Wal in der Ostsee: Verzweifelter Kampf um verirrtes Tier

Seit Wochen verfolgt ganz Deutschland mit public trust und Sorge das Schicksal eines verirrten Buckelwals in der Ostsee. Das Tier, das Ende März erstmals in der Lübecker Bucht gestrandet" war, hatte sich nach einer Befreiung kurzzeitig in die Freiheit bewegt – doch nun liegt es erneut fest, diesmal auf einer Sandbank vor der Insel Poel in Mecklenburg-Vorpommern. Der Druck, eine Lösung zu finden, steigt, während der Wal weiter leidet.

Trotz mehrerer rescue attempts blieb bislang jeder Erfolg aus. Die Behörden und Experten gingen zunächst davon aus, dass der Wal hier sterben wird. Umweltminister Till Backhaus (SPD) schloss jedoch aus, das Tier töten" zu lassen: „Das wird hier nicht stattfinden. Wir können ihn nicht einfach erlösen durch was auch immer.“ Diese Entscheidung spiegelt nicht nur ethische Bedenken wider, sondern auch die politische Sensibilität gegenüber öffentlicher attention .
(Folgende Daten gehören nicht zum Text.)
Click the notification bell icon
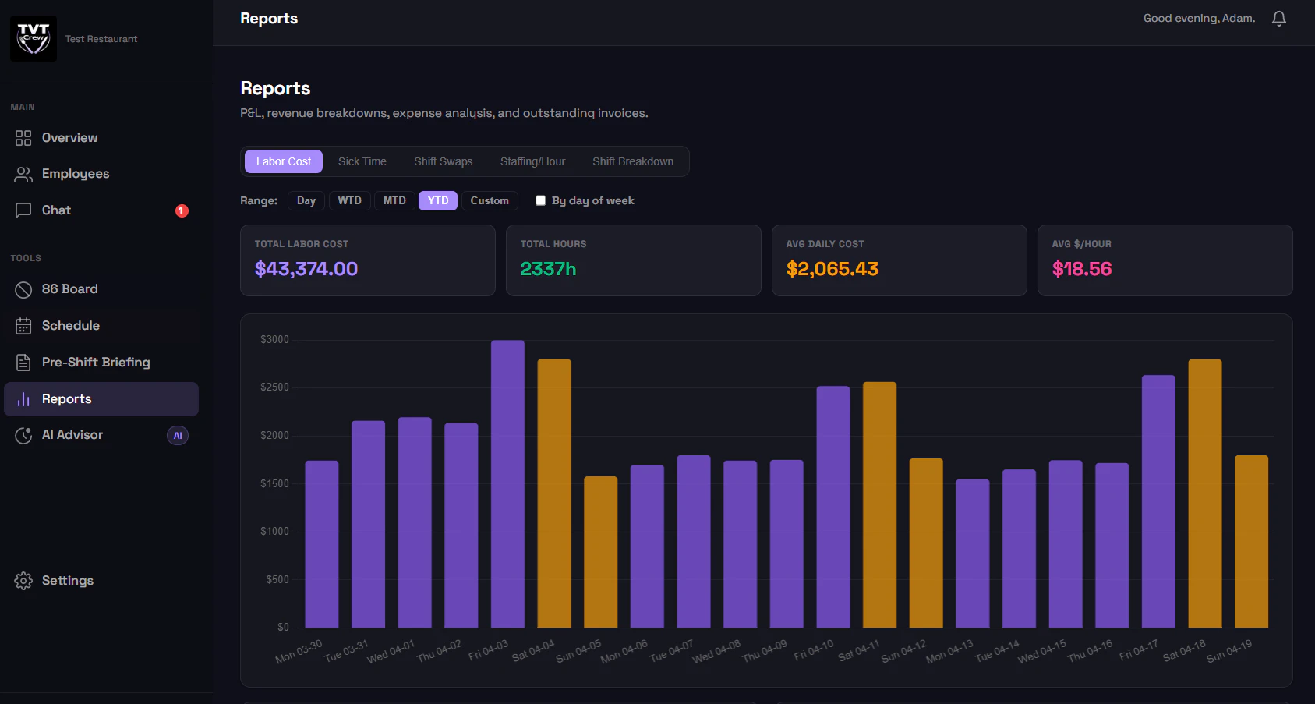The image size is (1315, 704). coord(1278,19)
Am Mittwoch (15. April) gab Backhaus dann grünes Licht für eine private Initiative, die nun die Verantwortung für einen neuen rescue effort trägt. Die Hoffnung ist gering, doch der Wille zum Handeln bleibt. Gleichzeitig wurde in der Ostsee ein weiterer Wal gesichtet – eine Erinnerung daran, dass das Schicksal dieses einen Tieres Teil eines größeren issue sein könnte, das über regionale Grenzen hinausreicht.
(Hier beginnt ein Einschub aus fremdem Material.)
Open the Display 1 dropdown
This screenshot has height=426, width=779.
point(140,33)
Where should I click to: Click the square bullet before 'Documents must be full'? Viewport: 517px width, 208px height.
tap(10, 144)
Die Lage des Wals ist lebensbedrohlich. Laut Meeresbiologin Tamara Narganes Homfeldt von Whale and Dolphin Conservation (WDC) schädigt das eigene Körpergewicht zunehmend die organs , was langfristig zu Kreislaufkollaps und organ failure führt. Ein clear signal auf den Tod wäre eine fehlende Atmung über etwa eine Stunde. Die biologische reality ist hart – und unterstreicht, wie verzweifelt die Lage ist.

Reaktionen 6

  • O
    OstseeFloh

    Der öffentliche Druck auf den Minister ist riesig. Aber was, wenn alle efforts vergebens sind?

  • N
    Naturblick

    Schiffsverkehr und fishing nets sind oft das root cause . Hier wird nur der Symptom behandelt, nicht die problem .

  • K
    Klausi81

    Respekt, dass man das Tier nicht tötet, aber ist das noch mercy – oder Leiden verlängern?

  • M
    MeerMensch

    Habe den Wal letztes Jahr bei einer boat trip gesehen. Es bricht mir das Herz.

  • B
    BackhausKritik

    Warum erst jetzt ein green light für private initiatives ? Die response kam viel zu spät.

  • B
    BioTine

    Die organ failure bei Großwalen an Land ist brutal. Das ist kein natural death , sondern ein langsamer Erstickungsprozess.

Der Text basiert auf Fakten und wurde zum Englischlernen neu gestaltet; die Reaktionen der Leser sind Beispiele verschiedener Perspektiven.